The transcription factor interferon regulatory factor-4 controls experimental colitis via IL-6/sIL-6R

Abstract

The interferon regulatory factor-4 (IRF4) is a central player in T cell regulation and differentiation. In the present study, we assessed the functional role of IRF4 in the immunopathogenesis of experimental colitis. As our previous data have shown, the number of IRF4 expressing mucosal T cells from IBD patients is increased compared with control patients. Consistently, adoptive transfer of wild-type but not IRF-4 deficient T cells resulted in severe colitis in reconstituted RAG deficient mice.
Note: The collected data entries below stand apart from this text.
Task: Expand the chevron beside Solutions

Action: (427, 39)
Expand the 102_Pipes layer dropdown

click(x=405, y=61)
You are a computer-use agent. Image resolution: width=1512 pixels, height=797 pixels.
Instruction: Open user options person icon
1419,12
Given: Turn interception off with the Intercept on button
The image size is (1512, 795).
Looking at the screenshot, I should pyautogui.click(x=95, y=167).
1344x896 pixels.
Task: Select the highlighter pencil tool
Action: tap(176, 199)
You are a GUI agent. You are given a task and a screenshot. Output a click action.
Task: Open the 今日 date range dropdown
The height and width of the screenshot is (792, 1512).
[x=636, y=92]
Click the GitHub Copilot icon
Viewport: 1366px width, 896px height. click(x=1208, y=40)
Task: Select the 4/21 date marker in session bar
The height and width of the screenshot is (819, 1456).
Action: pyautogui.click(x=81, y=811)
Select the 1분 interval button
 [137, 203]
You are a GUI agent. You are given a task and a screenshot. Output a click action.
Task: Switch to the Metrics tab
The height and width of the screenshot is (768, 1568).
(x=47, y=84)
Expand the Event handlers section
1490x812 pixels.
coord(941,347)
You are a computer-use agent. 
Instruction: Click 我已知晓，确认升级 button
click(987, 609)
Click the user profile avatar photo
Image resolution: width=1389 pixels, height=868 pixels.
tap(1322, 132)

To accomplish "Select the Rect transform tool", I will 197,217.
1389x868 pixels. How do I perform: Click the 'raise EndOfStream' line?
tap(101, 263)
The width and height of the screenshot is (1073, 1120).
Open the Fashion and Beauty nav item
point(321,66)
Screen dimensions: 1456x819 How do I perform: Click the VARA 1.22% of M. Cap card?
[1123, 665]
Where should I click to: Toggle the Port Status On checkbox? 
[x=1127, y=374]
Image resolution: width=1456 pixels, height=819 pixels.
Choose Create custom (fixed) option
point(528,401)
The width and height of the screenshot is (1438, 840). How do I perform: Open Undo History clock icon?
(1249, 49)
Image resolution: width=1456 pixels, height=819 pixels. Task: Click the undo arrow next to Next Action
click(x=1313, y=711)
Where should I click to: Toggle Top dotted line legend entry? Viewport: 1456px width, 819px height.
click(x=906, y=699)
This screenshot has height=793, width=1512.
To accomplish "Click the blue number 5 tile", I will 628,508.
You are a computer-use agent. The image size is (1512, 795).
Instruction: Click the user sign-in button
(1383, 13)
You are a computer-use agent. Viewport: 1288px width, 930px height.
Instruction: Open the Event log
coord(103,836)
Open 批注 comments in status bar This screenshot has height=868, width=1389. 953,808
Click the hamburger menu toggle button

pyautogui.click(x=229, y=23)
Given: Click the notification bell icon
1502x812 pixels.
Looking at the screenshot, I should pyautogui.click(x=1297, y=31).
Furthermore, IRF-4 knockout mice were protected from T cell dependent chronic intestinal inflammation in TNBS- and oxazolone-induced colitis and this finding was associated with reduced mucosal production of IL-6 and IL-17 in IRF4-/- mice as compared to wild-type control mice. The protective effect of IRF4 deficiency could be abrogated by systemic administration of rIL-6 or IL-6/sIL-6R (hyper IL-6). Subsequent studies showed that IRF4 is required for IL-6 production by mucosal T cells thereby controlling T cell activation and survival. Taken together, our data suggest that IRF4 is a key regulator of mucosal immune homeostasis via Th17 cells and highlight its potential as a therapeutic target in inflammatory bowel diseases.